## Exercise prompt
Beginning with the line that includes "Where should I click to: Jump" and ending with the last line of the entries below, set down each line exactly; include no pictures.

## Records supplied
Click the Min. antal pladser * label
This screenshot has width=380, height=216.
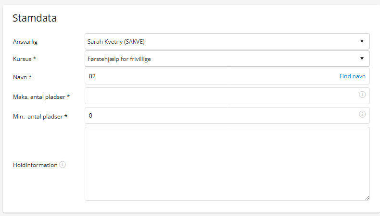40,116
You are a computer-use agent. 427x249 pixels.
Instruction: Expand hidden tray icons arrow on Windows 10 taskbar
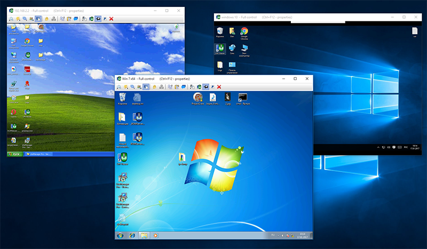tap(378, 147)
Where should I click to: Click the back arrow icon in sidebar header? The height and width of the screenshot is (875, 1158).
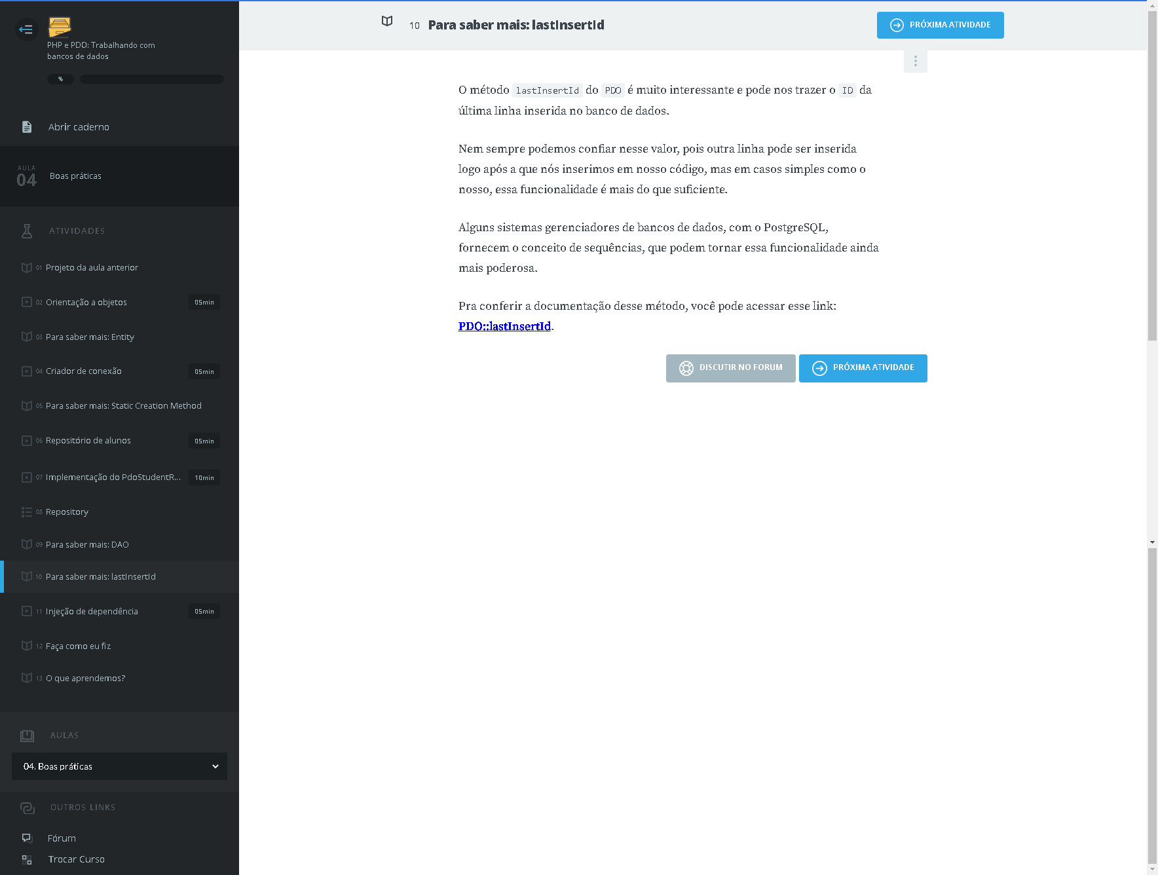click(26, 29)
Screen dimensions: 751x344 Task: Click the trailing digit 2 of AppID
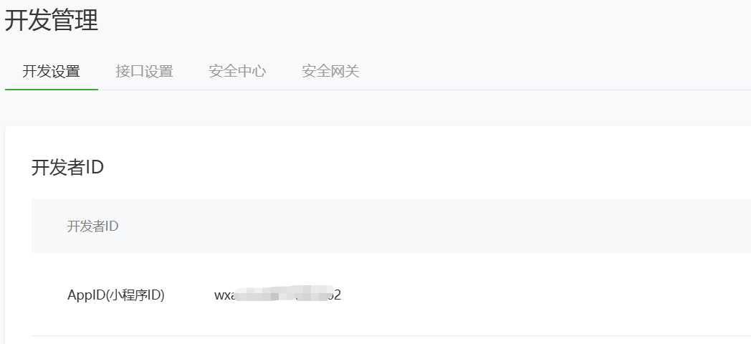click(338, 295)
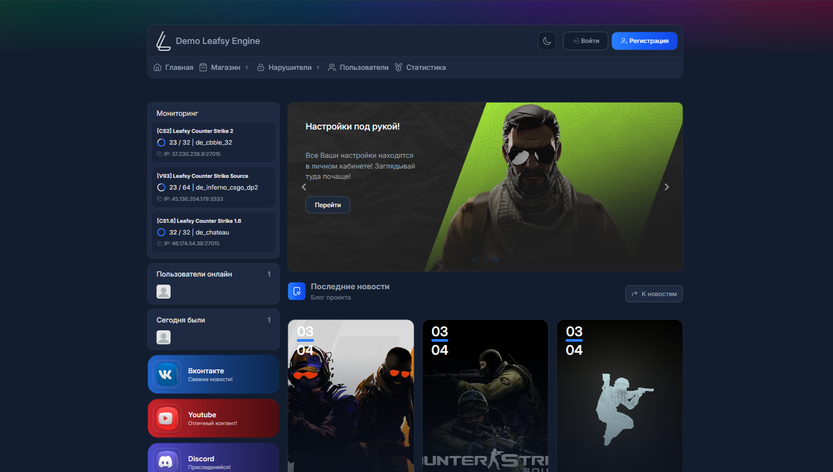Click the Leafsy Engine logo icon
Image resolution: width=833 pixels, height=472 pixels.
coord(163,41)
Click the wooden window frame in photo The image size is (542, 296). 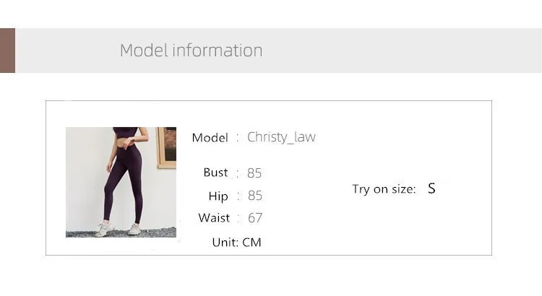coord(166,147)
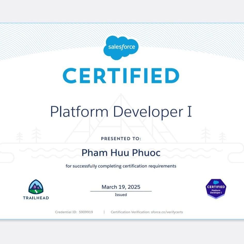The width and height of the screenshot is (244, 244).
Task: Click the PRESENTED TO label
Action: point(121,139)
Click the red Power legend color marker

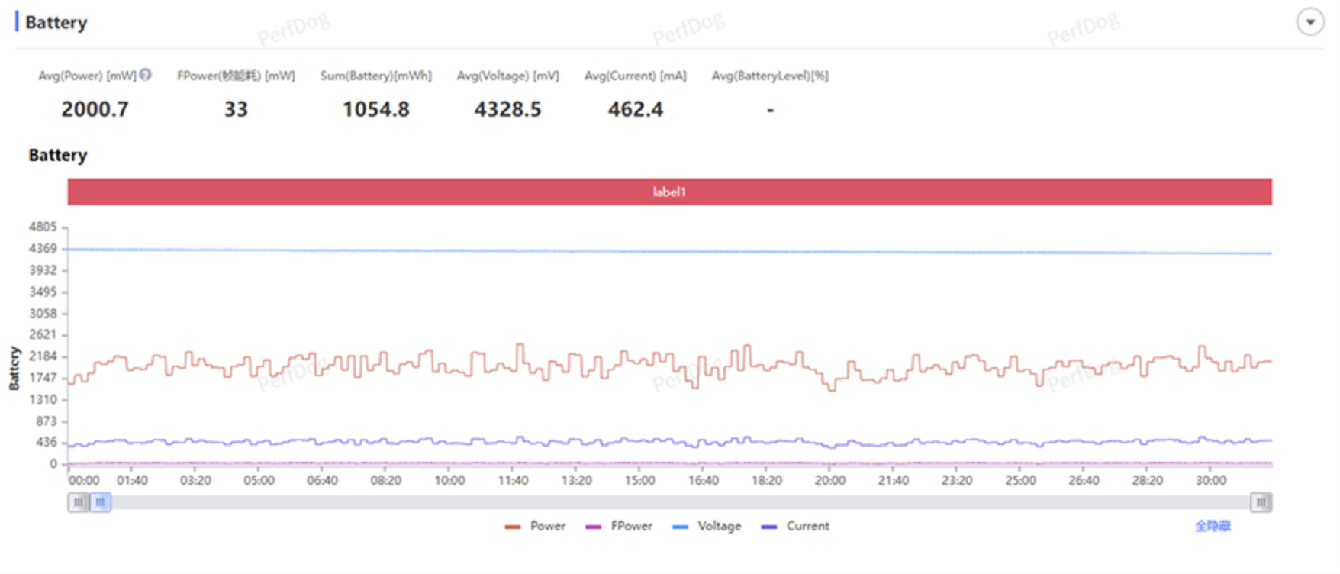coord(513,527)
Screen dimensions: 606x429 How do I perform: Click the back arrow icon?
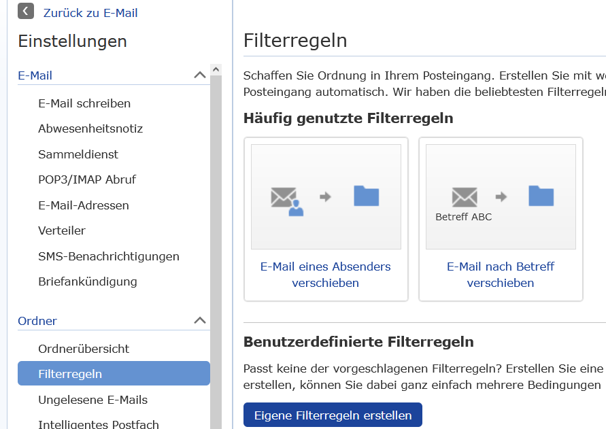click(26, 11)
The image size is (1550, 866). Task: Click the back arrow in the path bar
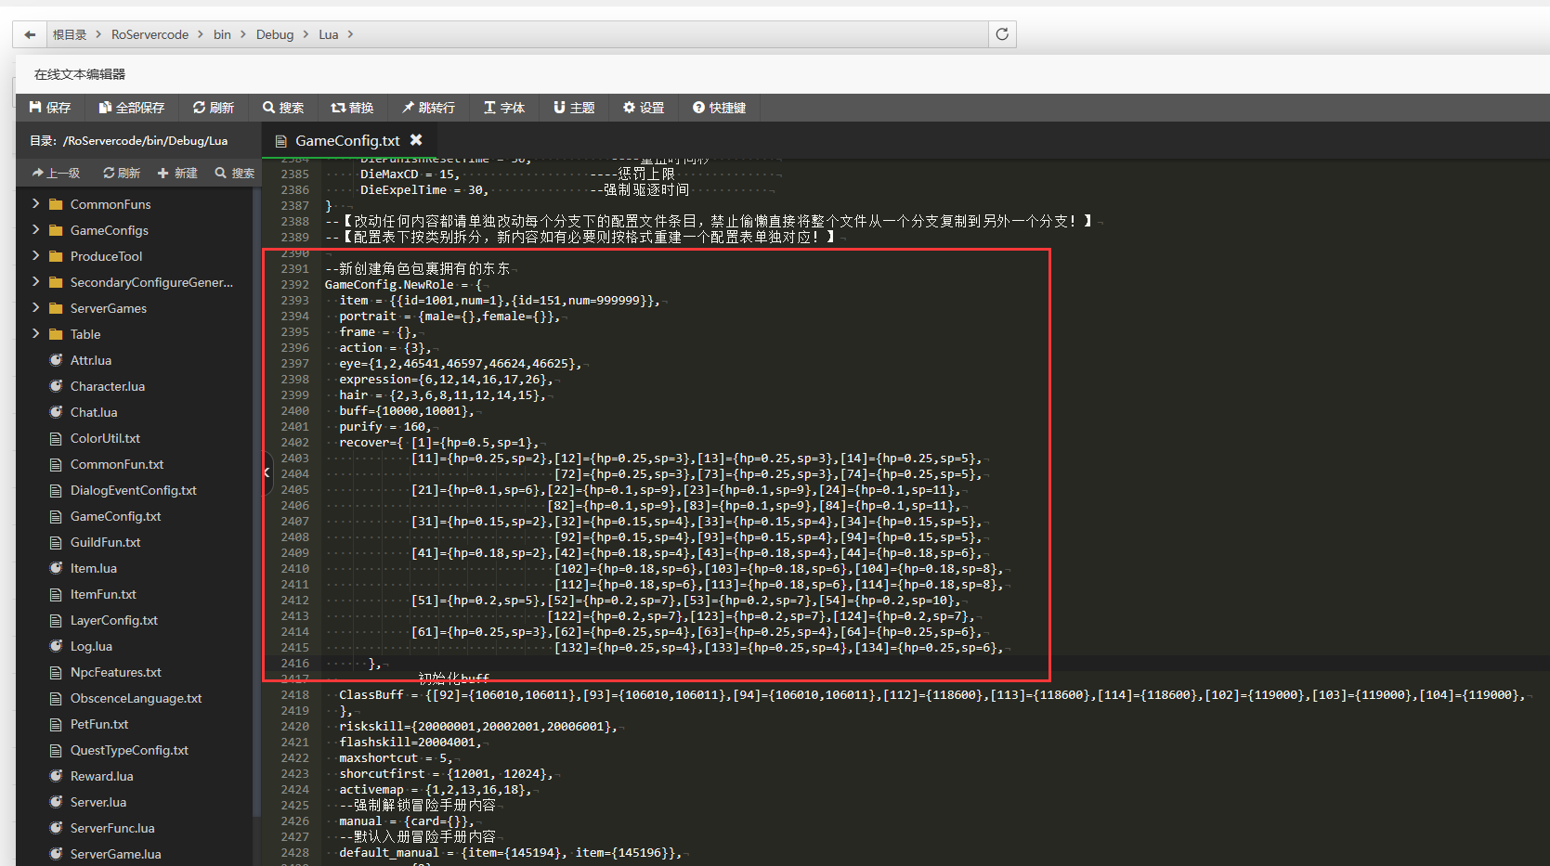point(30,34)
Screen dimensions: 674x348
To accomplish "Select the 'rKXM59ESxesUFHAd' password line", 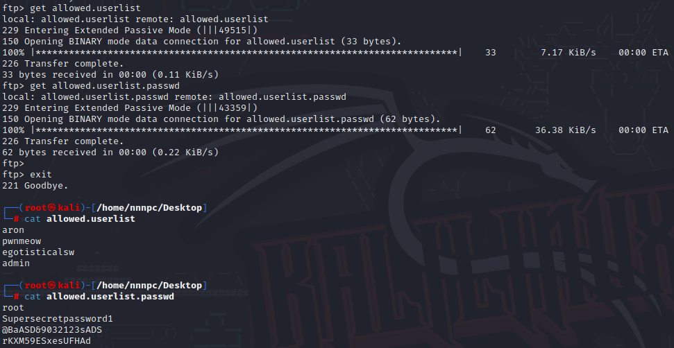I will pos(47,340).
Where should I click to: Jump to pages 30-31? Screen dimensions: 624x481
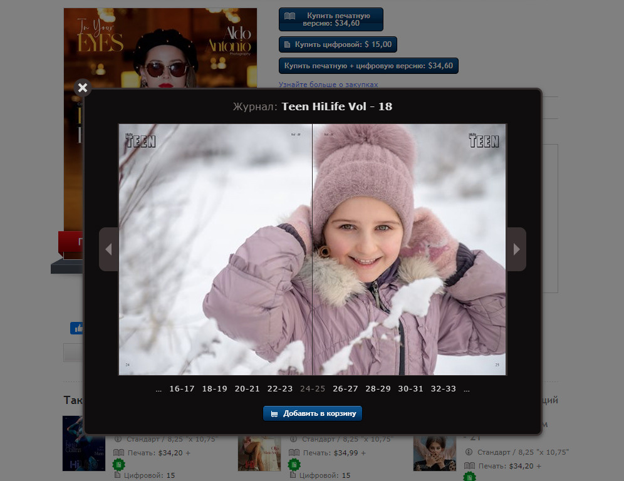410,389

## Answer to the problem
Where should I click to: Jump to pages 30-31? Screen dimensions: 624x481
410,389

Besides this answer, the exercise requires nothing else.